── Material shown ──

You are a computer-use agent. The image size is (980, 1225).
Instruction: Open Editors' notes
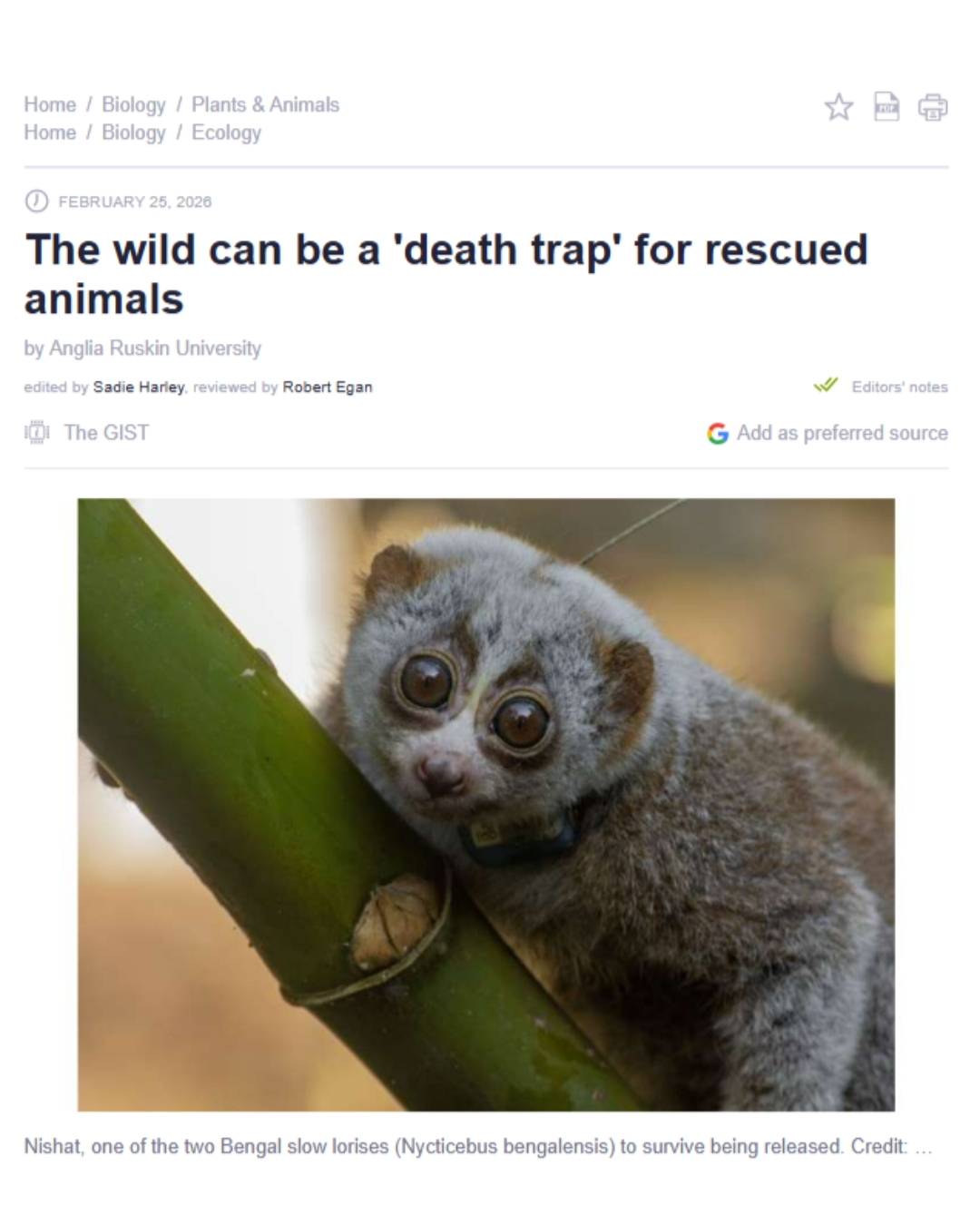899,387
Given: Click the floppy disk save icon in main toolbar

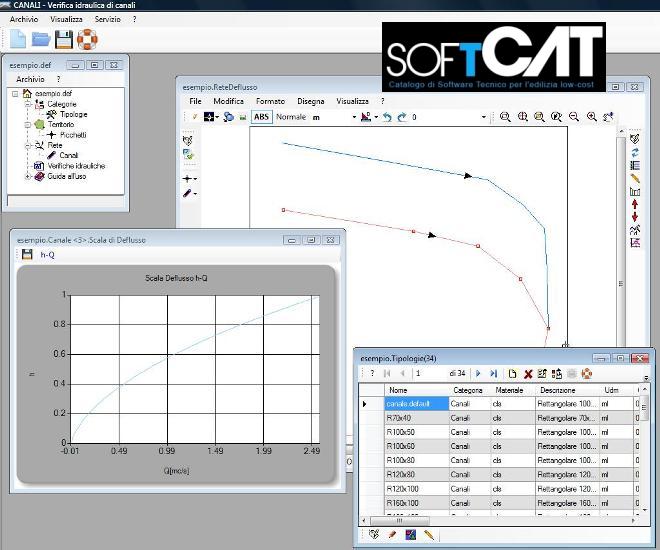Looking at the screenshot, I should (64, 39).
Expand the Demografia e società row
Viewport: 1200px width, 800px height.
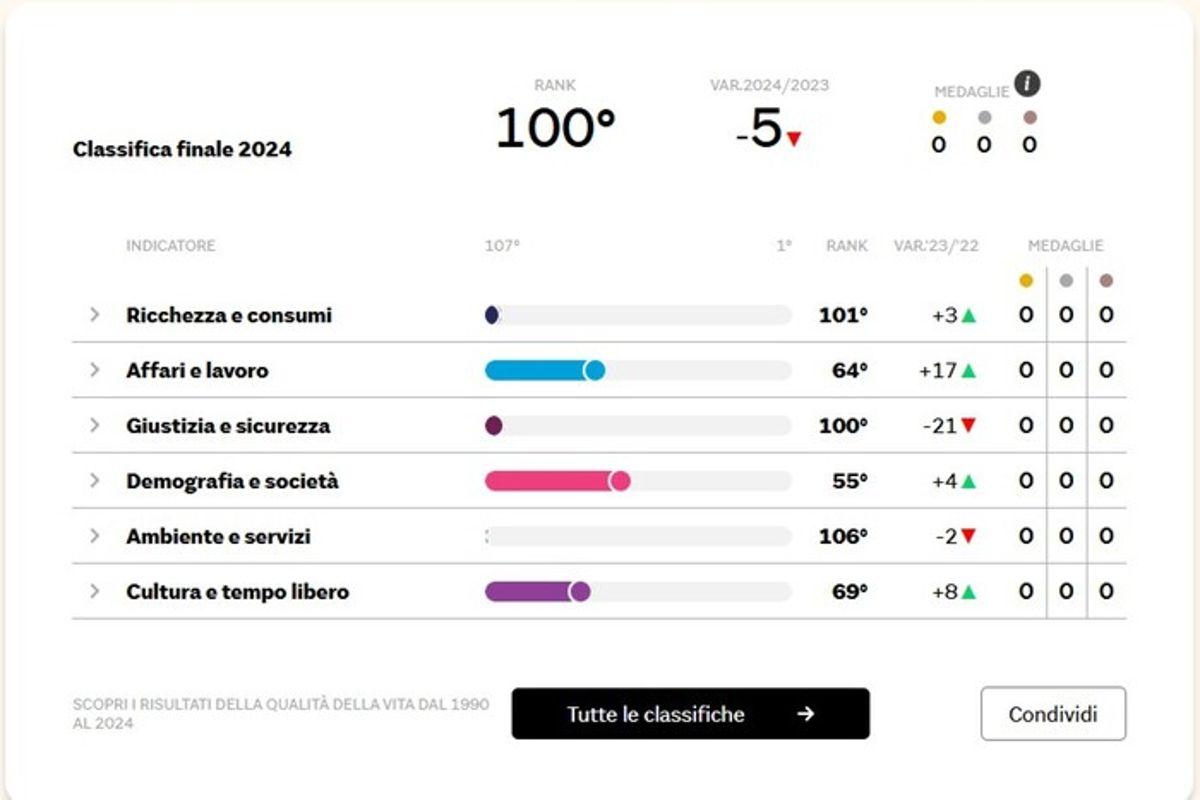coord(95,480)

───
── Material shown ──

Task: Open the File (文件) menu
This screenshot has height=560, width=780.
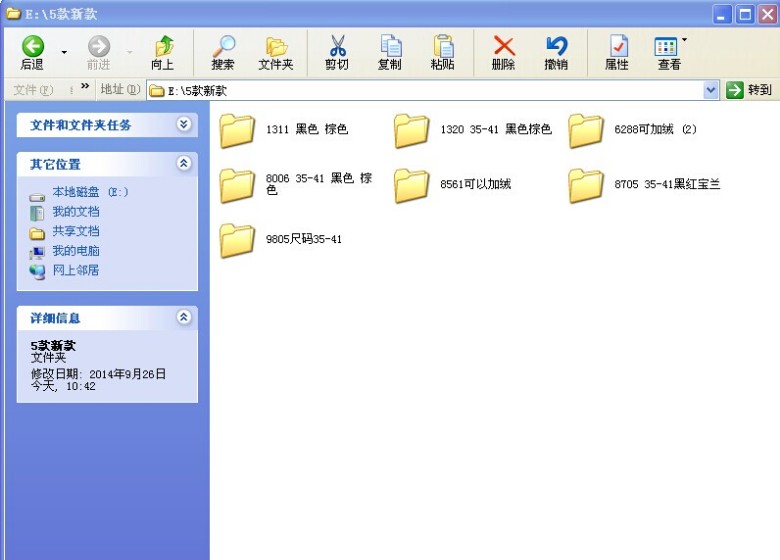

───

→ The task
Going down the listing above, begin printing at the line with "Task: Open the File (文件) menu" and finish with the line with "This screenshot has height=560, width=780.", exactly as they appear.

→ Task solution
Task: Open the File (文件) menu
This screenshot has height=560, width=780.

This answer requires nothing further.